Hammond:
Iraqis need oil dividends
AS
IN ALASKA: The wealth should be saved for citizens.
The
Associated Press(Published: February 23, 2004)
WASHINGTON
-- President Bush should create an Iraqi permanent fund dividend
program
modeled after Alaska's, according to former Gov. Jay Hammond.
In
fact, Hammond said, Bush should make the fund and dividends to citizens
a central element of his re-election campaign.
Hammond
made the remark after delivering a history and defense of the Alaska
Permanent
Fund dividend to the annual conference of the U.S. Basic Income
Guarantee
Network. The organization wants governments to offer all citizens,
regardless
of their own means, enough money to live.
The
group says the Alaska dividend, which Hammond helped create while
governor,
is "the only example of an existing basic income guarantee in the world
today."
Hammond,
81, has been on a sort of moral crusade recently as he has perceived a
growing threat to the dividend program. Earlier this month he crashed
the
Conference of Alaskans, a 55-member group that Gov. Frank Murkowski
convened
to talk about the Permanent Fund's future, and diverted participants
into
a discussion of income taxes as well.
Saturday,
Hammond recited a detailed history of his dividend advocacy, starting
with
his attempts in the 1960s as mayor of the Bristol Bay Borough to
capture
some of the salmon dollars that "hemorrhaged" out of that region. He
used
the current Alaska dividend debate as a segue into the international
arena.
"Without
a Permanent Fund dividend program," Hammond said, "Alaska will face the
same fate as Nigeria." The World Bank estimates that $296 billion
flowed
in and out of that government's treasury during its oil boom, "leaving
them worse off than they were before," Hammond said.
The
Economist magazine appropriately called such mismanaged oil wealth "the
devil's excrement," Hammond said.
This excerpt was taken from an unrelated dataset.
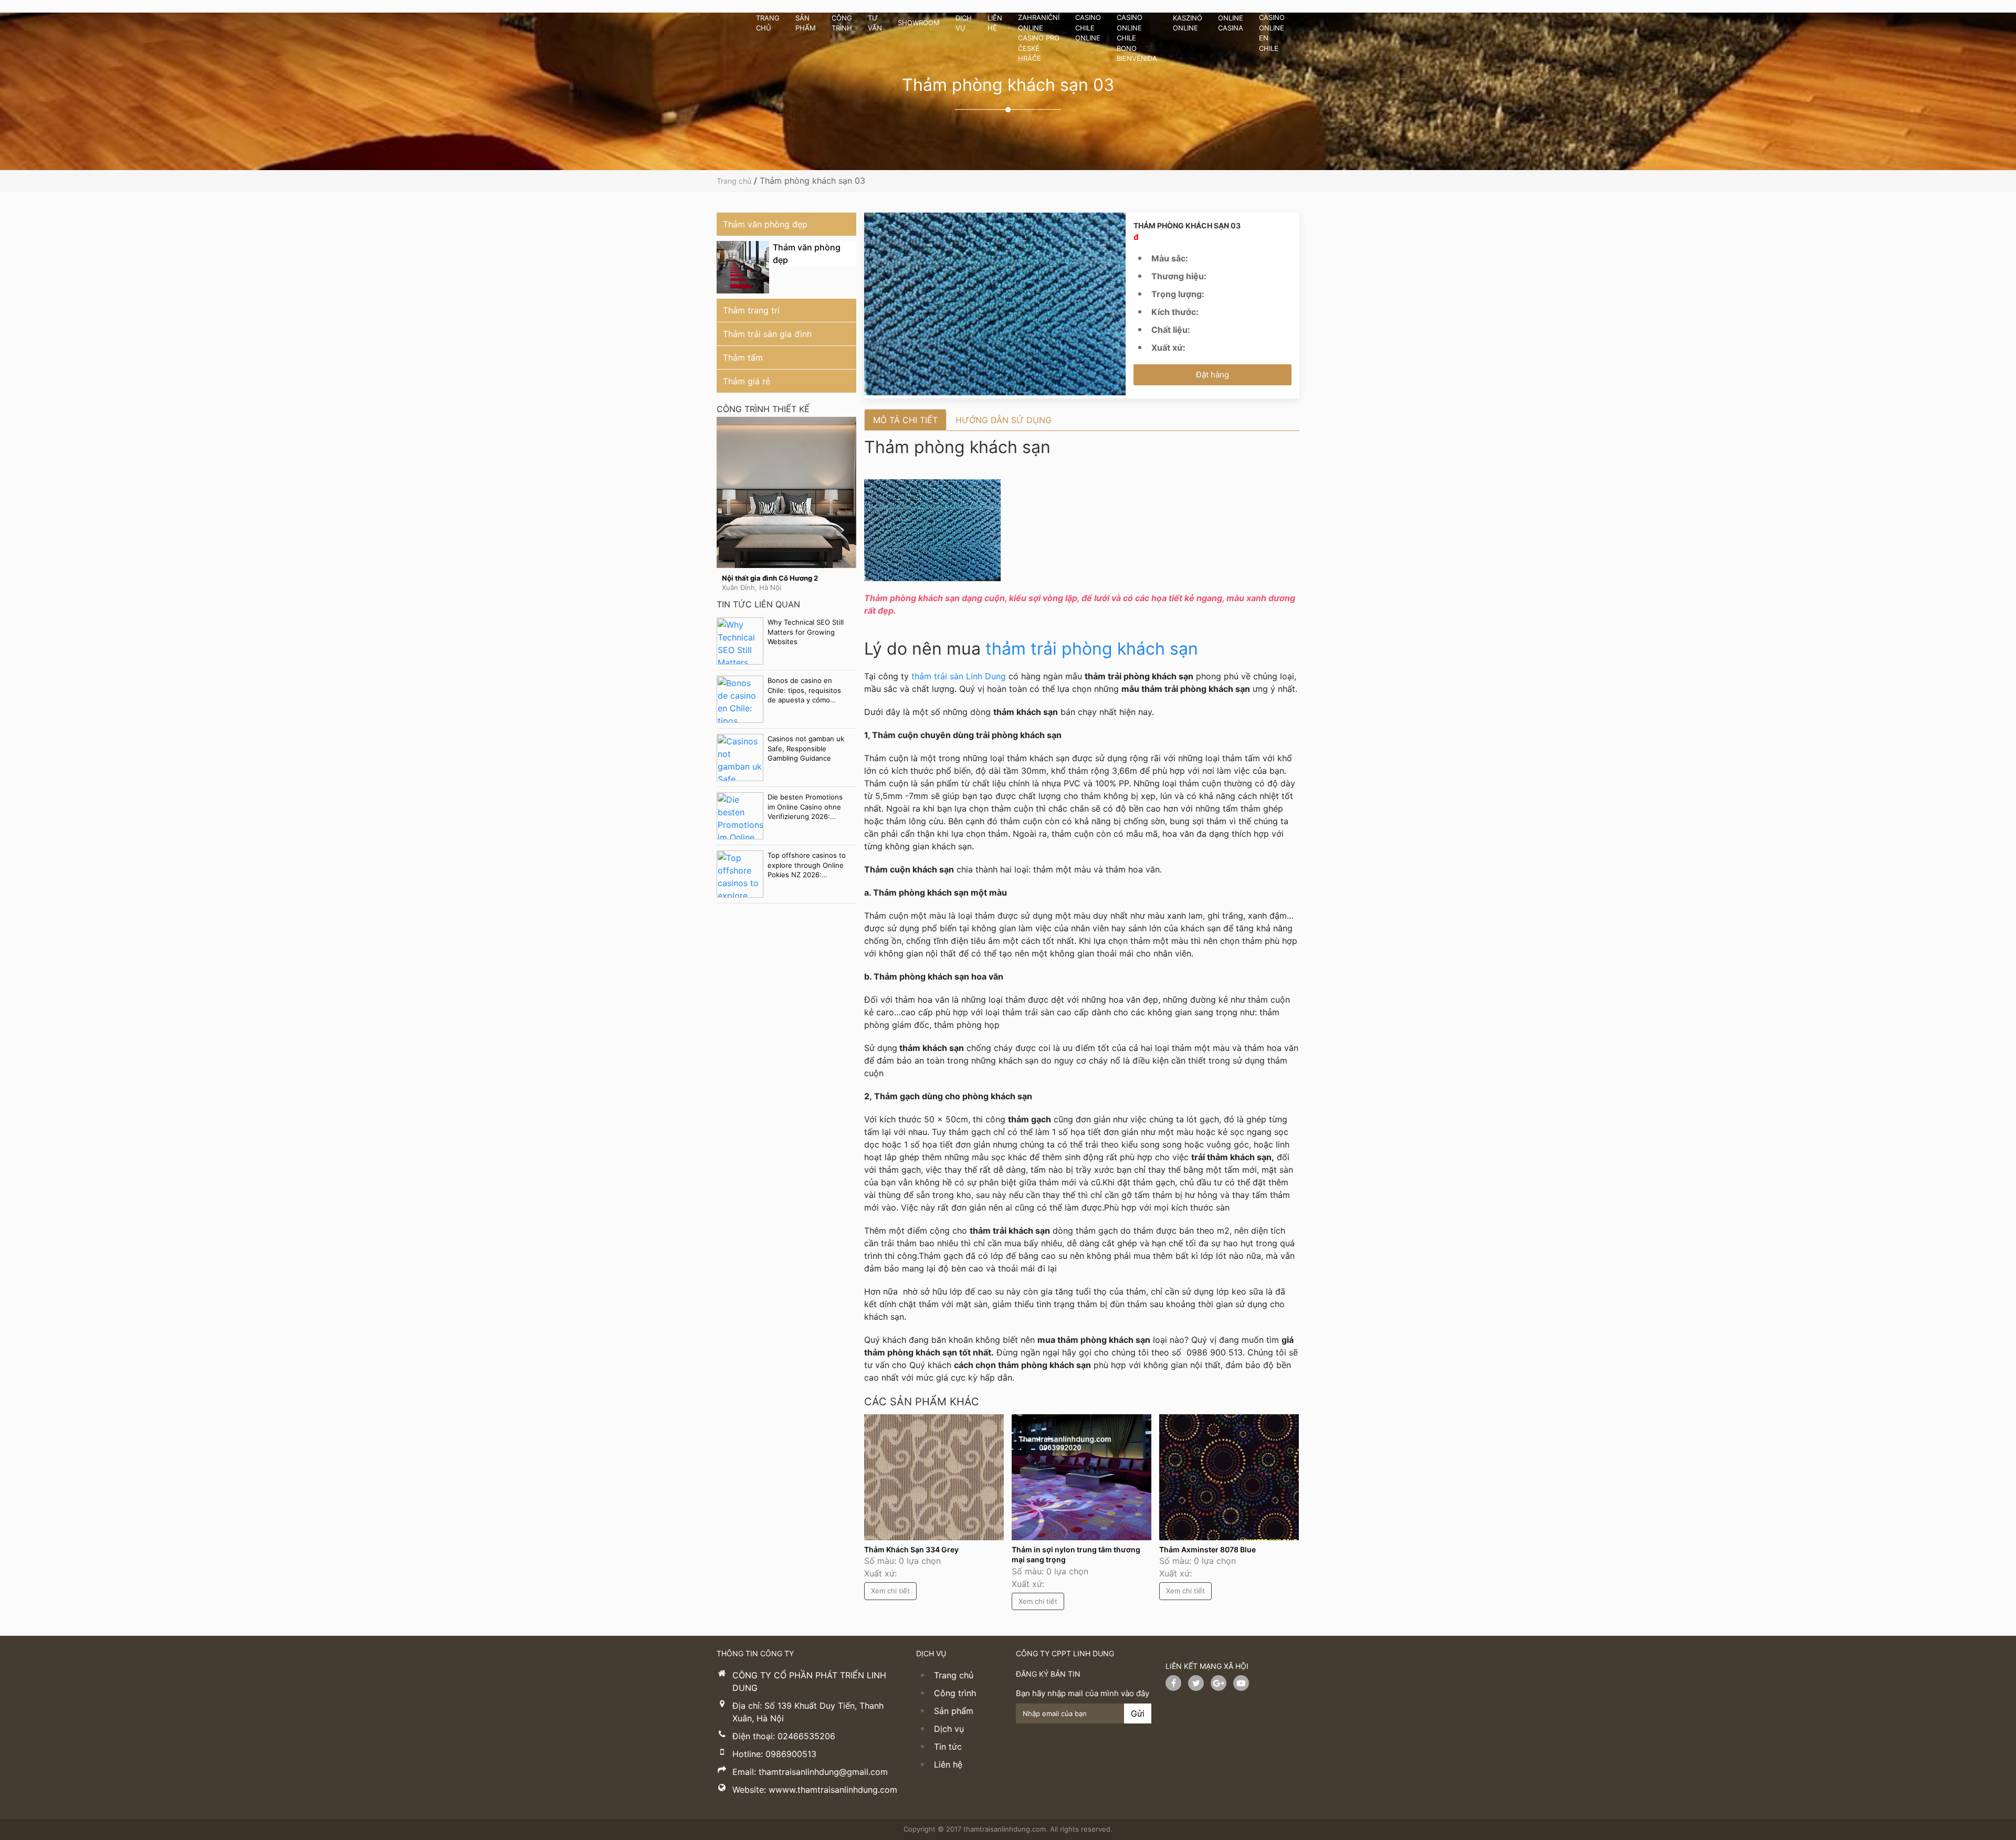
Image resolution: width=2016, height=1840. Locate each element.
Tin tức (948, 1746)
The pattern has been repeated around
the globe where countries have come into an oil windfall, he said.
"Absent
something like our dividend program and ensuing public interest, those
windfalls simply inflated a grab bag for special interests," he said.
Once
deflated, the average citizen was left holding that empty bag, Hammond
said. "Iraq is but the latest example."
He
said he intends to seek an audience with the president to push the idea.
Hammond
noted that he met the president's father, former President George Bush,
years ago in Alaska before the elder Bush was well known nationally.
The
elder Bush helped with his fund-raising and even wrote a blurb for his
autobiography, Hammond said.
"I
owe George Junior at least this -- to convey to him how he could make
this
the centerpiece of his national campaign, thereby hopefully propelling
the other candidates into the same arena to compete to see who can do
more
to propel or promote the concept in Third World countries, Iraq or
wherever,"
Hammond said.
"What
better way to induce a capitalistic, democratic mind-set among Iraqis?"
Hammond said. "Far better than a few privileged kleptocrats living in
opulent
splendor while others grovel in squalor."